Authors
In a recent ruling (decision 4A_454/2025 of March 3, 2026), the Swiss Federal Supreme Court clarified a previously unresolved legal issue by confirming that PostFinance AG may refuse to open a bank account if doing so leads to disproportionate costs. This ground for refusal, set out in the Postal Services Ordinance (OPO), was found to have sufficient legal basis, but in the case at hand, PostFinance failed to establish that such costs actually existed (decision 4A_454/2025 of March 3, 2026). Other grounds for refusal set out in OPO did not persuade the federal judges.
Background
In 2022, a Russian national residing in Switzerland applied to open an account with PostFinance. The bank initially approved the application, but notified the client six days later that the account would be closed. The decision was driven by the client's designation on the US Office of Foreign Assets Control (OFAC) sanctions list. In support of its decision, PostFinance cited concerns about potential repercussions, particularly regarding the unpredictability of US policy. The client was not subject to Swiss sanctions by the State Secretariat for Economic Affairs (SECO), unlike a member of the client’s family (i.e. an uncle) who had been sanctioned by Switzerland due to connections to the Kremlin.
Universal service obligation
The Court examined whether an exception to PostFinance's universal service obligation applied. Under this obligation, PostFinance must provide and maintain accounts for individuals domiciled in Switzerland for domestic CHF transactions. The permissible grounds for refusing a business relationship are exhaustively listed in the OPO – if conflicts with an applicable financial market, anti-money laundering, or embargo regulations arise; if the relationship causes disproportionately high costs; or the relationship entails a risk of serious legal or reputational harm for PostFinance.
Court's assessment
The Court reviewed each of the grounds for exclusion set forth in the OPO and found that none of them applied in this case.
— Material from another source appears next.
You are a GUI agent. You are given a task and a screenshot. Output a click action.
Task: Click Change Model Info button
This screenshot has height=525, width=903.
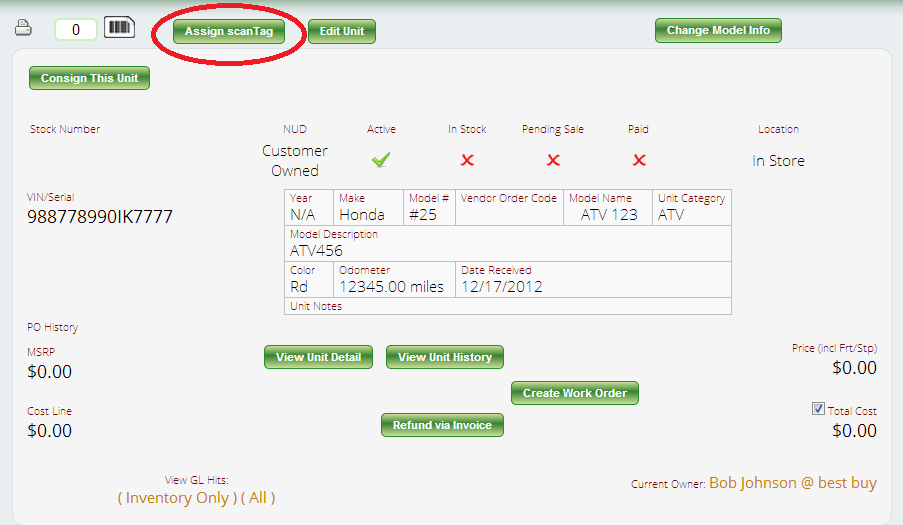click(x=718, y=30)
Legal or regulatory conflicts
The Court held that inclusion on a US sanctions list alone is insufficient to justify the exclusion of the client based on a legal or regulatory conflict.
This ground applies only where the relationship is prohibited under Swiss law or directly applicable international sanctions, such as those issued by SECO, the UN and a prohibited relationship under the Anti-Money Laundering Ordinance issued by the Swiss Financial Market Supervisory Authority (FINMA).
Disproportionate costs
While confirming that this ground is legally valid, the Court found that PostFinance had not met the evidentiary threshold. PostFinance compared the workload of a "high-risk" client (i.e. approximately four hours for KYC and five hours annually for monitoring) with that of a "standard" client (i.e 18 minutes for KYC and no ongoing monitoring).
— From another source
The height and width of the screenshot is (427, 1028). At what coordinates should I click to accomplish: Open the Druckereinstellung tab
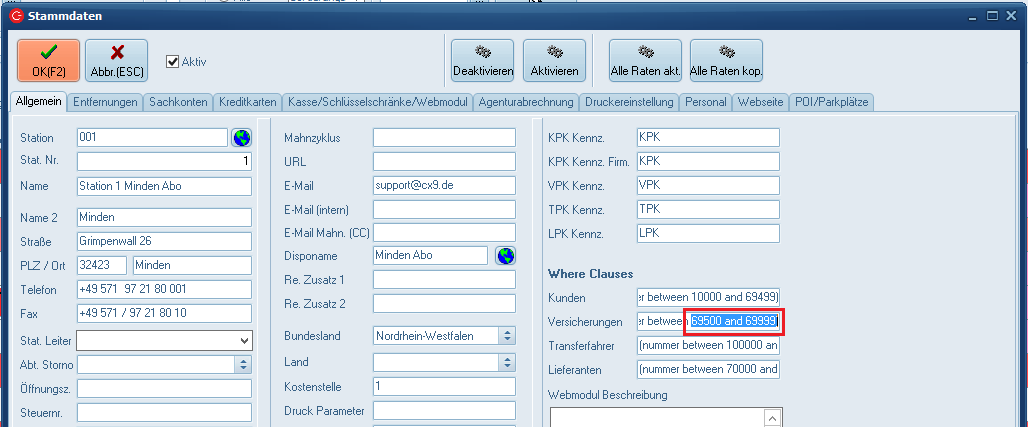(629, 102)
The Court rejected this comparison, stating that costs must be assessed against comparable high-risk categories, such as politically exposed persons, rather than standard clients.
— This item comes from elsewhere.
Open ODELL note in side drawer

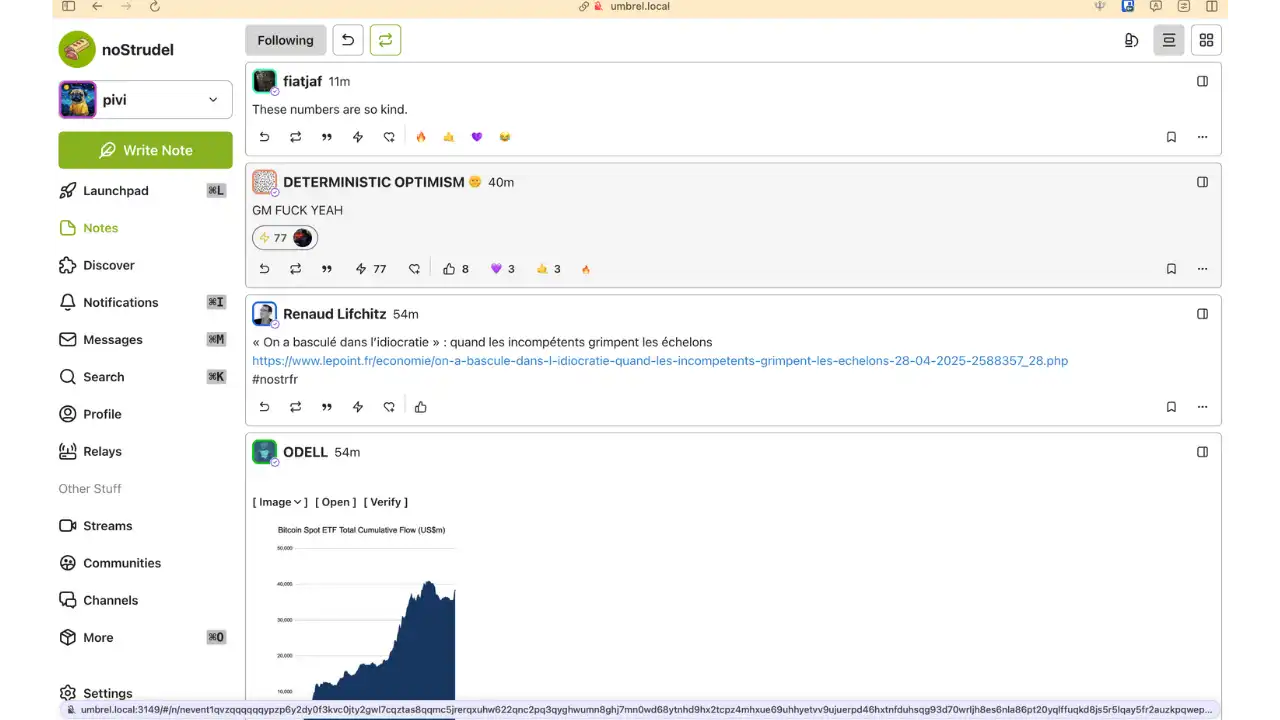pyautogui.click(x=1202, y=452)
Reputational or legal risk
The Court found no indication of a serious risk. It stated PostFinance has been unable to demonstrate to what extent the client was sanctioned abroad is likely to result in serious legal and reputational harm.
After evaluating the evidence submitted and the witness testimony during the main hearing, the lower court found the alleged risk of the US primary sanctions was not proven. Regarding possible US secondary sanctions, the lower court noted that US authorities have broad discretion. A postal account in CHF, however, would hardly raise suspicions, especially since the respondent's payments (e.g. for real estate costs, cleaning staff, doctors, communications, and taxes) were limited to domestic transfers in CHF and there were no indications the client could make transfers of a critical nature. The Court generally shared the analysis of the lower court.
Furthermore, the Court considered no serious legal harm could be inferred from the relationships with correspondent banks. PostFinance failed to demonstrate that these relationships were at risk, nor did they demonstrate to what extent this would constitute serious legal harm. Furthermore, no serious reputational damage that could reasonably be expected to occur had been established. A serious risk of secondary sanctions against the defendant does not appear to be probable, given the nature of the intended transactions and against this background.
Outlook
This decision marks the first explicit confirmation that disproportionate costs can justify refusal. The Court confirmed that the OPO constituted a sufficient legal basis. The Court did, however, confirm that the assessment must be made on a case-by-case basis. The outcome will depend on the specific circumstances of each case. In any instance, this highlights the fact that PostFinance cannot reject clients based on abstract arguments but must demonstrate concrete threat. For clients, this means that small accounts used for domestic and standard payments are likely to be excluded from this notion of threat. Each case, however, would need to be considered on its own merits.